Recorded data
________

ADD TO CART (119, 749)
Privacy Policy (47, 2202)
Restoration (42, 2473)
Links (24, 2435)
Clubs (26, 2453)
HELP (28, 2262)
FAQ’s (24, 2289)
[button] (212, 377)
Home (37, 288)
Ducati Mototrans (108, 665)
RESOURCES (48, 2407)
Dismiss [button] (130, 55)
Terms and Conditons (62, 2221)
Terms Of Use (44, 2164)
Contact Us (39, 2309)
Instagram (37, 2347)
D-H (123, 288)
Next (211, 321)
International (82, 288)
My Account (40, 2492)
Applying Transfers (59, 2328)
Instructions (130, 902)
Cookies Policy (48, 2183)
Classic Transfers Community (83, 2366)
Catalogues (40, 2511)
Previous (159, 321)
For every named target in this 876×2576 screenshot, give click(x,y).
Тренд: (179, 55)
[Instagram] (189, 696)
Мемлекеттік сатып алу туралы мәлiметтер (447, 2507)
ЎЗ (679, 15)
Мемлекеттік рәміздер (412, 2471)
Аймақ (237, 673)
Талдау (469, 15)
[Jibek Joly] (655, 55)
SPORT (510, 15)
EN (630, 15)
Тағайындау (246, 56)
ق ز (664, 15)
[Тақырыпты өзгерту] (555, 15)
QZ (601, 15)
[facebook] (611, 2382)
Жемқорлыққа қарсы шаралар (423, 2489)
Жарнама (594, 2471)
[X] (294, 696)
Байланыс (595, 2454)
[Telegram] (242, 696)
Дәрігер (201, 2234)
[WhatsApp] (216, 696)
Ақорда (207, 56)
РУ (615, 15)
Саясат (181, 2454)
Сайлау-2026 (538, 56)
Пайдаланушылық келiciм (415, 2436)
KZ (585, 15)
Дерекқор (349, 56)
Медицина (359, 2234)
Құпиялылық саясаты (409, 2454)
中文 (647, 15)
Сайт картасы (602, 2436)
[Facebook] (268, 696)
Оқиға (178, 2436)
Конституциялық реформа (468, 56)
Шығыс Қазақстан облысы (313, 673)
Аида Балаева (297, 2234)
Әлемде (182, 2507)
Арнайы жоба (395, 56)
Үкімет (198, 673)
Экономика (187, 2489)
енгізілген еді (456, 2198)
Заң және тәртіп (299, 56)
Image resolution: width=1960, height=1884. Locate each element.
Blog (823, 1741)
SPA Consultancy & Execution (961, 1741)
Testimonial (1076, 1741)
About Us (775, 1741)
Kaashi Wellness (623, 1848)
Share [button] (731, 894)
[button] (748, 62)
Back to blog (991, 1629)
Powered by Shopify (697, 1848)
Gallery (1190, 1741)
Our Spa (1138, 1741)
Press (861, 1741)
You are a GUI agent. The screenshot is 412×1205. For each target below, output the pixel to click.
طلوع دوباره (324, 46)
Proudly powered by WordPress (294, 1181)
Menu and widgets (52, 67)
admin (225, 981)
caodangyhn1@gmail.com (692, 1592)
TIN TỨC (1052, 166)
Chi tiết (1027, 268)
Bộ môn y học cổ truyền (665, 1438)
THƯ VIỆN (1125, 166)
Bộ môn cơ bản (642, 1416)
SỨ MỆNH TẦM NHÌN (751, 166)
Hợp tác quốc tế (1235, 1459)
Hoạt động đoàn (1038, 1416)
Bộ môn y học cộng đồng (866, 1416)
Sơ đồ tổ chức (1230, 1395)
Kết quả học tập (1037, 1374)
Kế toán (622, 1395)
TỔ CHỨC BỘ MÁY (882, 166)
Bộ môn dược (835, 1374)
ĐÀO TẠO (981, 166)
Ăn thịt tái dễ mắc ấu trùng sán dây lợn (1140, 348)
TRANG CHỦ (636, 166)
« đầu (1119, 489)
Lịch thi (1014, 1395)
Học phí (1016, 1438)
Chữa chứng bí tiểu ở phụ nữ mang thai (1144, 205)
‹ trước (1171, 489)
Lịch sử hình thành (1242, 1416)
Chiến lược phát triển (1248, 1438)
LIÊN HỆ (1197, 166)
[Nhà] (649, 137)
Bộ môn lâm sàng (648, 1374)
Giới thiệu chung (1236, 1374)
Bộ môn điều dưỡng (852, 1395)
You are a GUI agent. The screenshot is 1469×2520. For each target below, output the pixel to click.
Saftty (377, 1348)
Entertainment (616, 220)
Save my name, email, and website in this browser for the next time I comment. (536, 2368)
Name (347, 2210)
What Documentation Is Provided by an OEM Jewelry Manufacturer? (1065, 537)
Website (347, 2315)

________

Reproduce the entries above in full and exactly.

*SOLUTION TO THE PROBLEM*:
ADD TO CART (119, 749)
Privacy Policy (47, 2202)
Restoration (42, 2473)
Links (24, 2435)
Clubs (26, 2453)
HELP (28, 2262)
FAQ’s (24, 2289)
[button] (212, 377)
Home (37, 288)
Ducati Mototrans (108, 665)
RESOURCES (48, 2407)
Dismiss [button] (130, 55)
Terms and Conditons (62, 2221)
Terms Of Use (44, 2164)
Contact Us (39, 2309)
Instagram (37, 2347)
D-H (123, 288)
Next (211, 321)
International (82, 288)
My Account (40, 2492)
Applying Transfers (59, 2328)
Instructions (130, 902)
Cookies Policy (48, 2183)
Classic Transfers Community (83, 2366)
Catalogues (40, 2511)
Previous (159, 321)
For every named target in this 876×2576 screenshot, give click(x,y).
Тренд: (179, 55)
[Instagram] (189, 696)
Мемлекеттік сатып алу туралы мәлiметтер (447, 2507)
ЎЗ (679, 15)
Мемлекеттік рәміздер (412, 2471)
Аймақ (237, 673)
Талдау (469, 15)
[Jibek Joly] (655, 55)
SPORT (510, 15)
EN (630, 15)
Тағайындау (246, 56)
ق ز (664, 15)
[Тақырыпты өзгерту] (555, 15)
QZ (601, 15)
[facebook] (611, 2382)
Жемқорлыққа қарсы шаралар (423, 2489)
Жарнама (594, 2471)
[X] (294, 696)
Байланыс (595, 2454)
[Telegram] (242, 696)
Дәрігер (201, 2234)
[WhatsApp] (216, 696)
Ақорда (207, 56)
РУ (615, 15)
Саясат (181, 2454)
Сайлау-2026 (538, 56)
Пайдаланушылық келiciм (415, 2436)
KZ (585, 15)
Дерекқор (349, 56)
Медицина (359, 2234)
Құпиялылық саясаты (409, 2454)
中文 (647, 15)
Сайт картасы (602, 2436)
[Facebook] (268, 696)
Оқиға (178, 2436)
Конституциялық реформа (468, 56)
Шығыс Қазақстан облысы (313, 673)
Аида Балаева (297, 2234)
Әлемде (182, 2507)
Арнайы жоба (395, 56)
Үкімет (198, 673)
Экономика (187, 2489)
енгізілген еді (456, 2198)
Заң және тәртіп (299, 56)
Image resolution: width=1960, height=1884. Locate each element.
Blog (823, 1741)
SPA Consultancy & Execution (961, 1741)
Testimonial (1076, 1741)
About Us (775, 1741)
Kaashi Wellness (623, 1848)
Share [button] (731, 894)
[button] (748, 62)
Back to blog (991, 1629)
Powered by Shopify (697, 1848)
Gallery (1190, 1741)
Our Spa (1138, 1741)
Press (861, 1741)
You are a GUI agent. The screenshot is 412×1205. For each target below, output the pixel to click.
طلوع دوباره (324, 46)
Proudly powered by WordPress (294, 1181)
Menu and widgets (52, 67)
admin (225, 981)
caodangyhn1@gmail.com (692, 1592)
TIN TỨC (1052, 166)
Chi tiết (1027, 268)
Bộ môn y học cổ truyền (665, 1438)
THƯ VIỆN (1125, 166)
Bộ môn cơ bản (642, 1416)
SỨ MỆNH TẦM NHÌN (751, 166)
Hợp tác quốc tế (1235, 1459)
Hoạt động đoàn (1038, 1416)
Bộ môn y học cộng đồng (866, 1416)
Sơ đồ tổ chức (1230, 1395)
Kết quả học tập (1037, 1374)
Kế toán (622, 1395)
TỔ CHỨC BỘ MÁY (882, 166)
Bộ môn dược (835, 1374)
ĐÀO TẠO (981, 166)
Ăn thịt tái dễ mắc ấu trùng sán dây lợn (1140, 348)
TRANG CHỦ (636, 166)
« đầu (1119, 489)
Lịch thi (1014, 1395)
Học phí (1016, 1438)
Chữa chứng bí tiểu ở phụ nữ mang thai (1144, 205)
‹ trước (1171, 489)
Lịch sử hình thành (1242, 1416)
Chiến lược phát triển (1248, 1438)
LIÊN HỆ (1197, 166)
[Nhà] (649, 137)
Bộ môn lâm sàng (648, 1374)
Giới thiệu chung (1236, 1374)
Bộ môn điều dưỡng (852, 1395)
You are a GUI agent. The screenshot is 1469×2520. For each target below, output the pixel to click.
Saftty (377, 1348)
Entertainment (616, 220)
Save my name, email, and website in this browser for the next time I comment. (536, 2368)
Name (347, 2210)
What Documentation Is Provided by an OEM Jewelry Manufacturer? (1065, 537)
Website (347, 2315)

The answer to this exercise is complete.